The smoke erupted mid-air, billowing out in a thick cloud that cloaked the branches and the ones adjacent to them in a gray, hissing fog. The genin leapt, narrowly dodging the kunai trailing smoke—the whistle of the tag would have given away its trajectory.
But that was the point.
There—just barely visible—a shimmer in the haze. The smoke twisted unnaturally, parted by something fast and precise. A moment later, the genin's body erupted in a spray of blood. His mistake had been simple—he assumed the first kunai whistled because of the tag. But the real threat trailed just behind. He hadn't realized the second kunai—hidden like a predator trailing close behind—was the real threat. The aligned trajectories, the fake out sound, it had all disoriented him just enough.
"Take that!" Osamu grinned, starting to throw up a middle finger—
Or he would have, if his head hadn't just been cut clean from his shoulders.
He didn't feel pain. Or rather, that's what he thought being decapitated would feel like. Instead, he felt everything—every inch of his flesh parting as the Iwa chūnin's blade carved through his neck.
The world spun.
And once more, he found himself cradled in death's embrace.

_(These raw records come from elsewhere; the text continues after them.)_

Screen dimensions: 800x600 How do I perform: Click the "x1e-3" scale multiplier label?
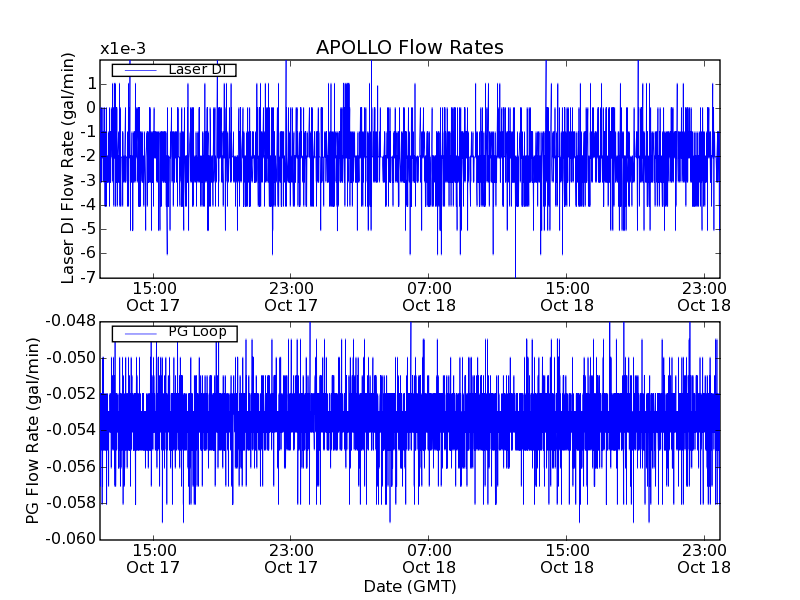pos(124,49)
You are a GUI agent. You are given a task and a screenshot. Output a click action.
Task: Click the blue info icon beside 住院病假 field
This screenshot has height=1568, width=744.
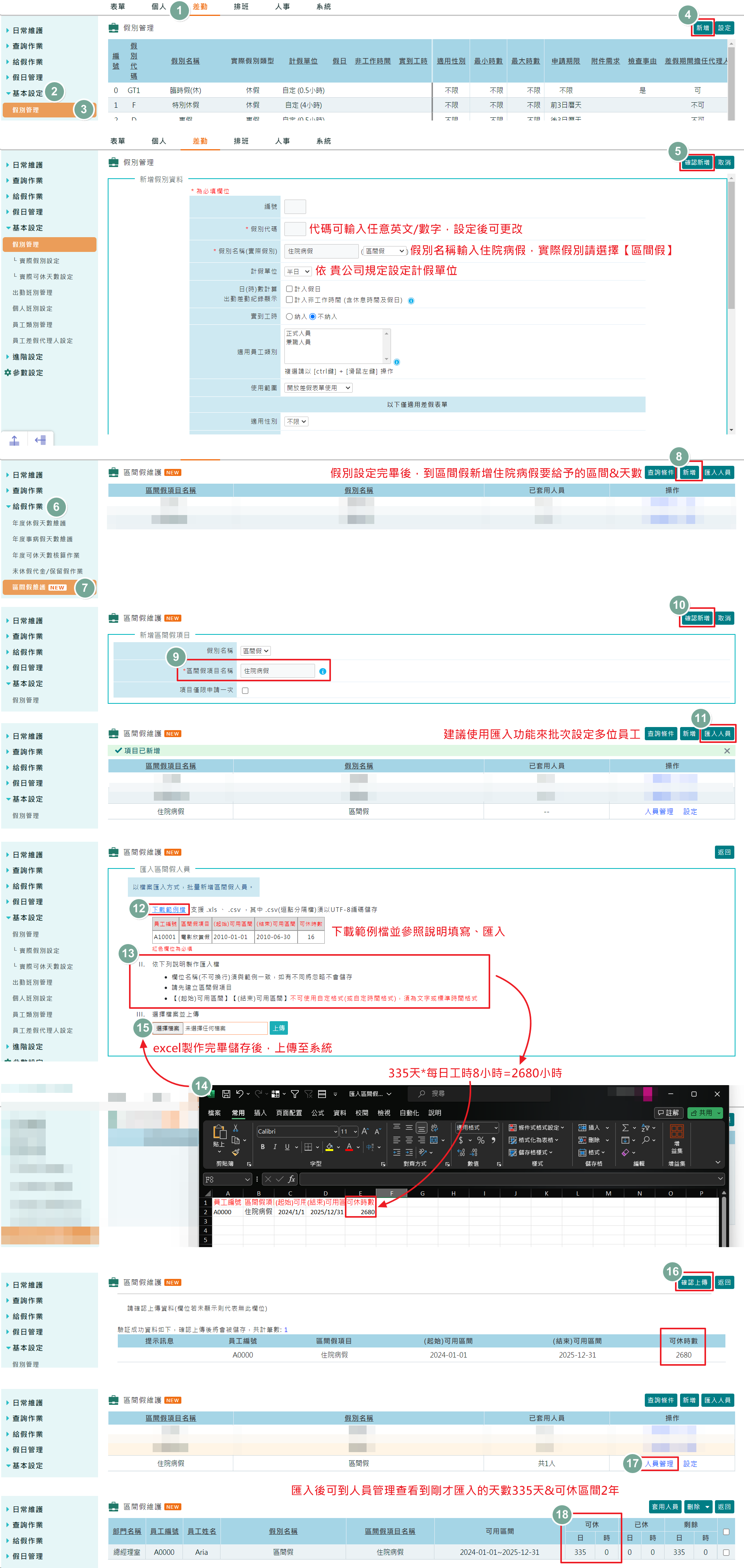coord(323,671)
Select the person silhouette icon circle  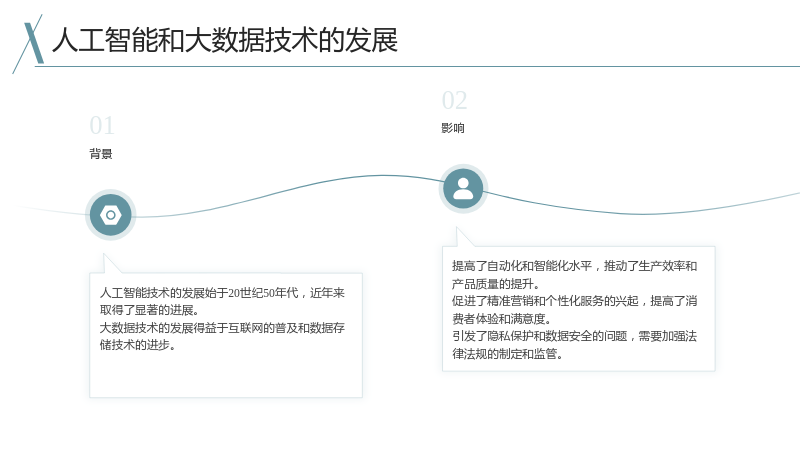coord(463,189)
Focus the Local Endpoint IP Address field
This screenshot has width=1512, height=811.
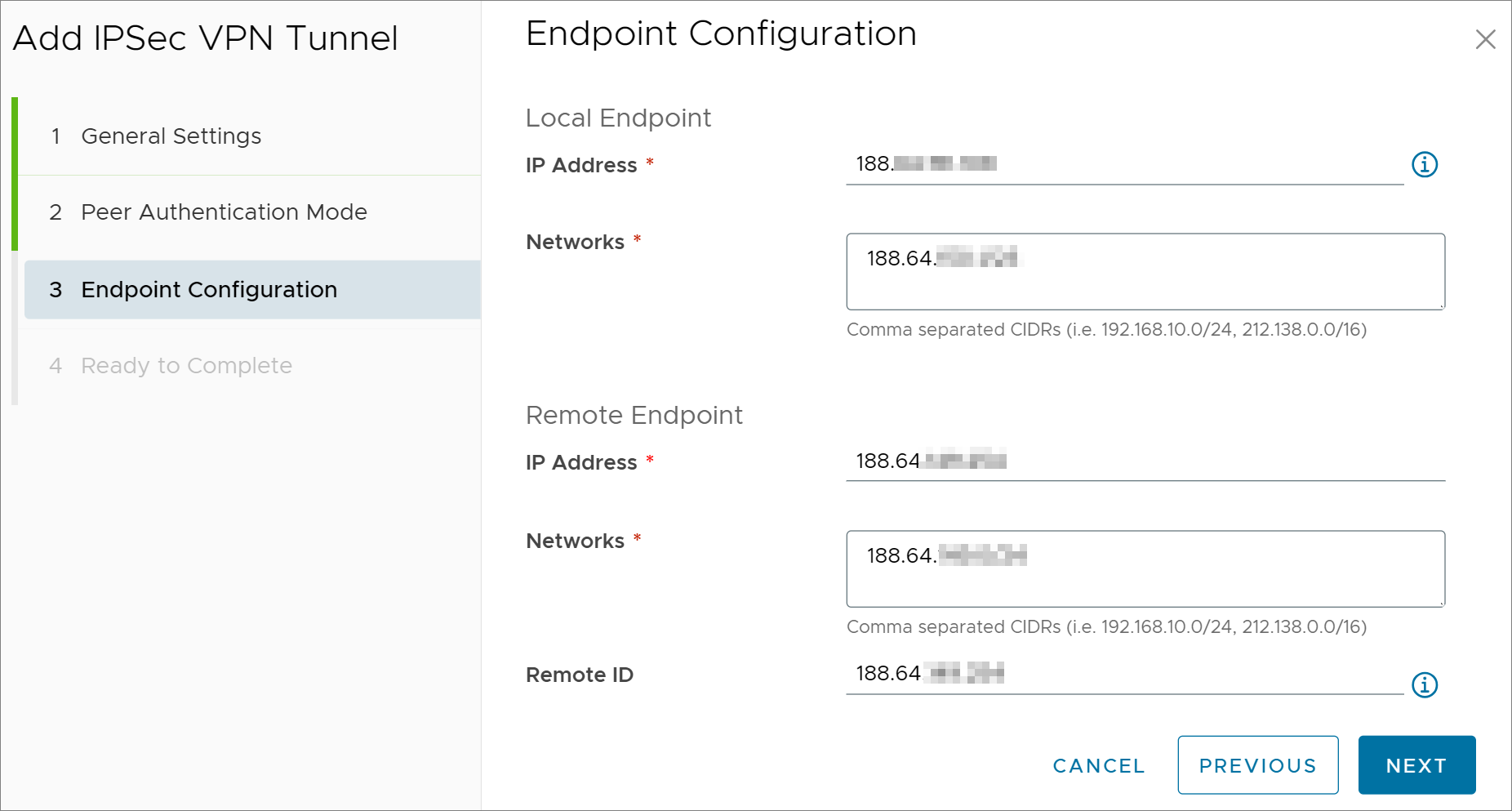tap(1125, 164)
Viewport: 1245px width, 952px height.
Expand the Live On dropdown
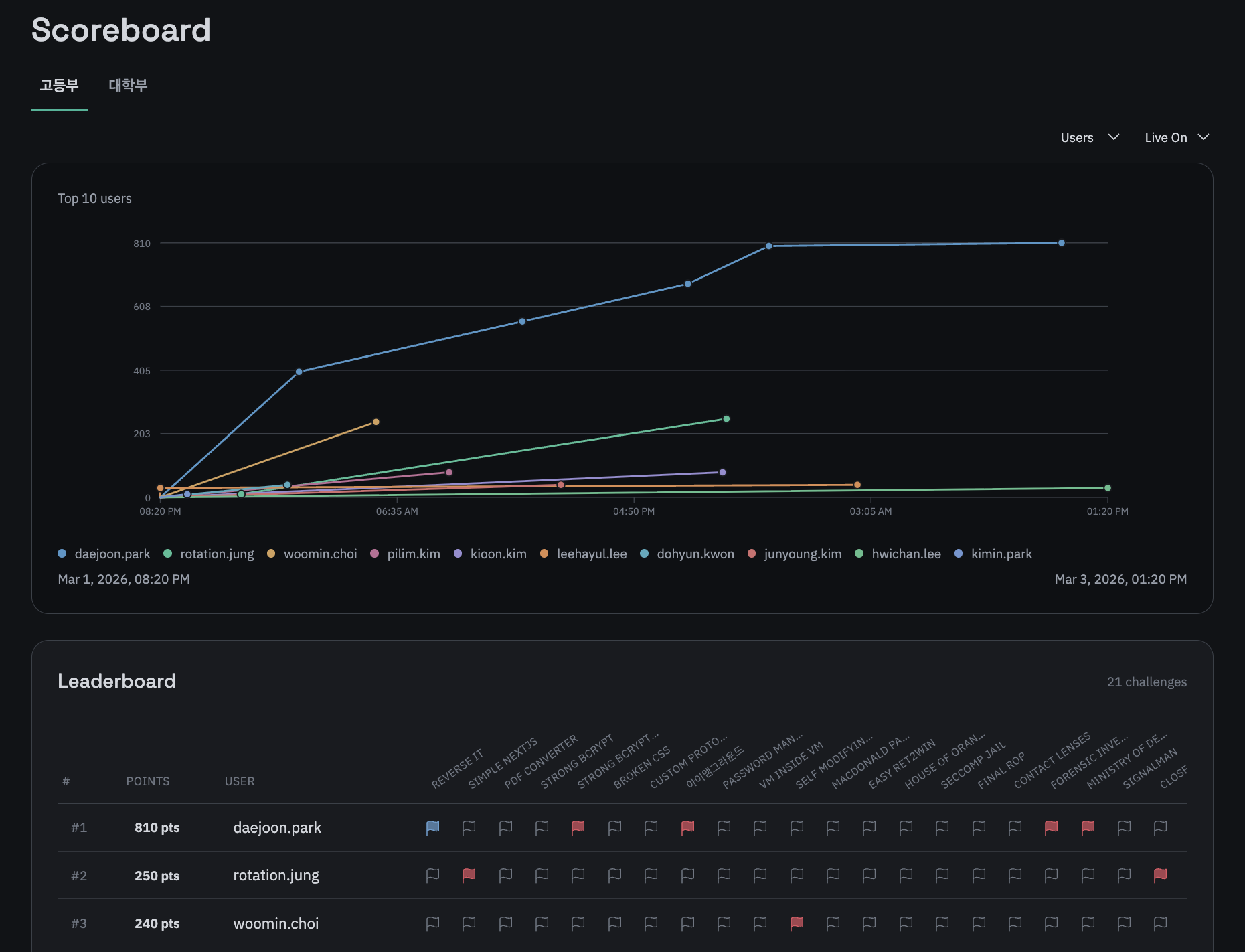1175,137
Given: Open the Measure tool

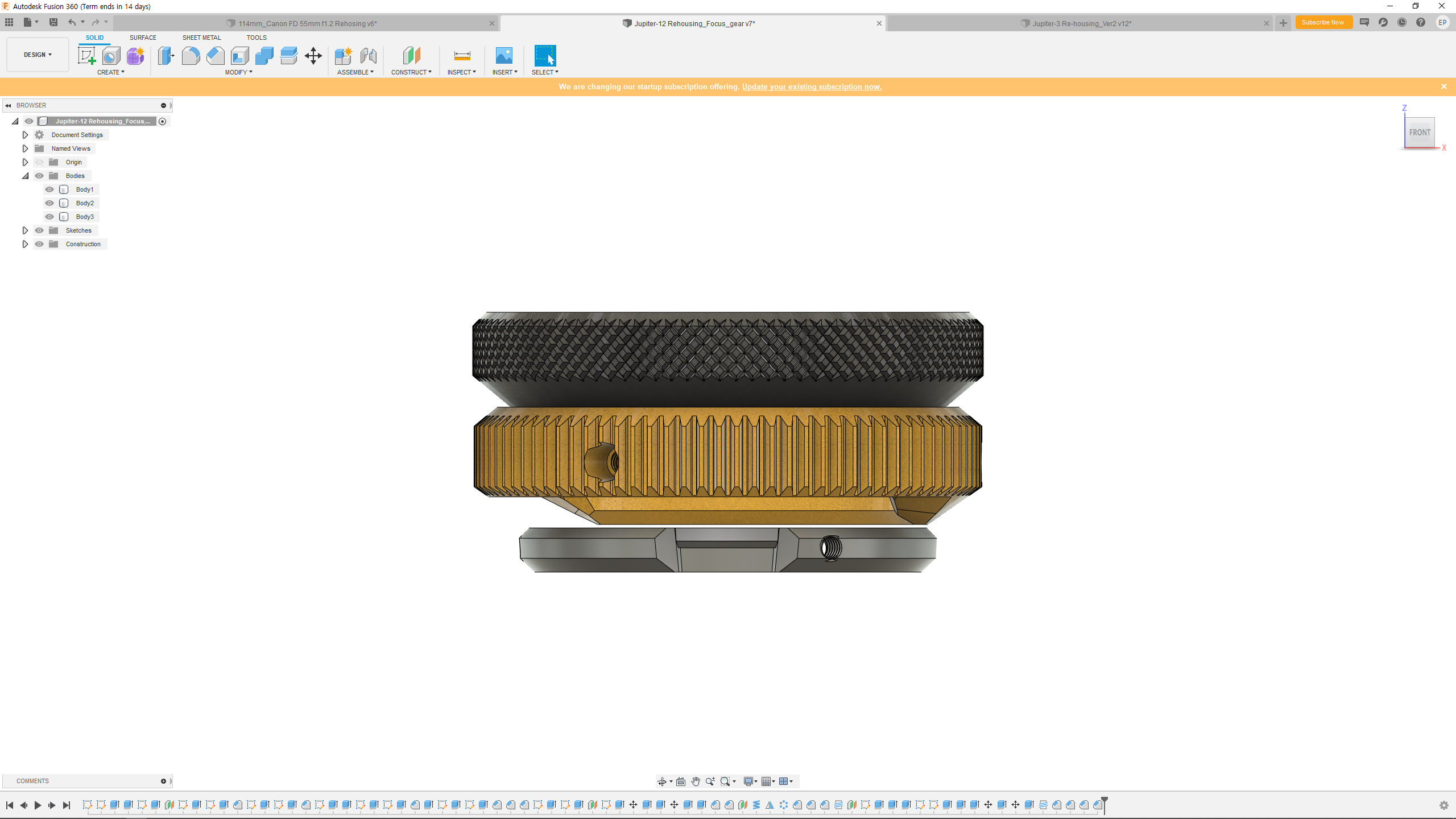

The void welcomed him again. Standing in its center, silent and still, was the figure of the Shinigami—watching. Always watching.
Then, in an instant, he woke up.
Definitely not a dream.
He sat up abruptly, lungs burning, and began to collect his thoughts.
Regression. I'm regressing.
"Fuck, man," he muttered, rubbing his face. "Okay, calm down. Think. How can I avoid getting killed? I could run… no, too slow. A chūnin would catch me. Hell, I just died because I didn't account for a chūnin. Maybe I skip the patrol? But how?"
"Oy, Osamu! Get ready—we're heading out on patrol in five. Meet me at the front of the camp."
His mind clicked.
Wait. I could fake being sick.
A liability like that wouldn't be sent on a patrol, especially a safe-route one.
Without hesitation, he jammed two fingers down his throat. He gagged, stomach convulsing. Heat surged up his throat. He forced it down, held it.
Stumbling to the tent's flap, he pushed outside, his face pale and sweat-slicked.
He bent forward and vomited.
"Ahh, Osamu! Clean that up. You think you can still perform your duty?"
"Urrgh—sorry, sir! I don't think so. I've been vomiting since last night's patrol. Can't keep anything down."
The chūnin squinted at him. Average-looking. Nothing suspicious. He looked like a middle-aged salaryman, really.
"Hmm. Alright, you can skip today—but tomorrow, you're taking double."
He turned and walked away.
Osamu didn't breathe until the man was gone.
***
That night—
"AHHHH!"
Screams tore through the camp. Fire licked the sky, swallowing tents and trees alike. The air reeked of blood and burning cloth. Chaos surged like a tidal wave.
"What the hell—don't tell me it's those Iwa shinobi again! They're attacking—"
Before Osamu could even finish his sentence, a kunai buried itself in his skull.
Darkness fell.
Again.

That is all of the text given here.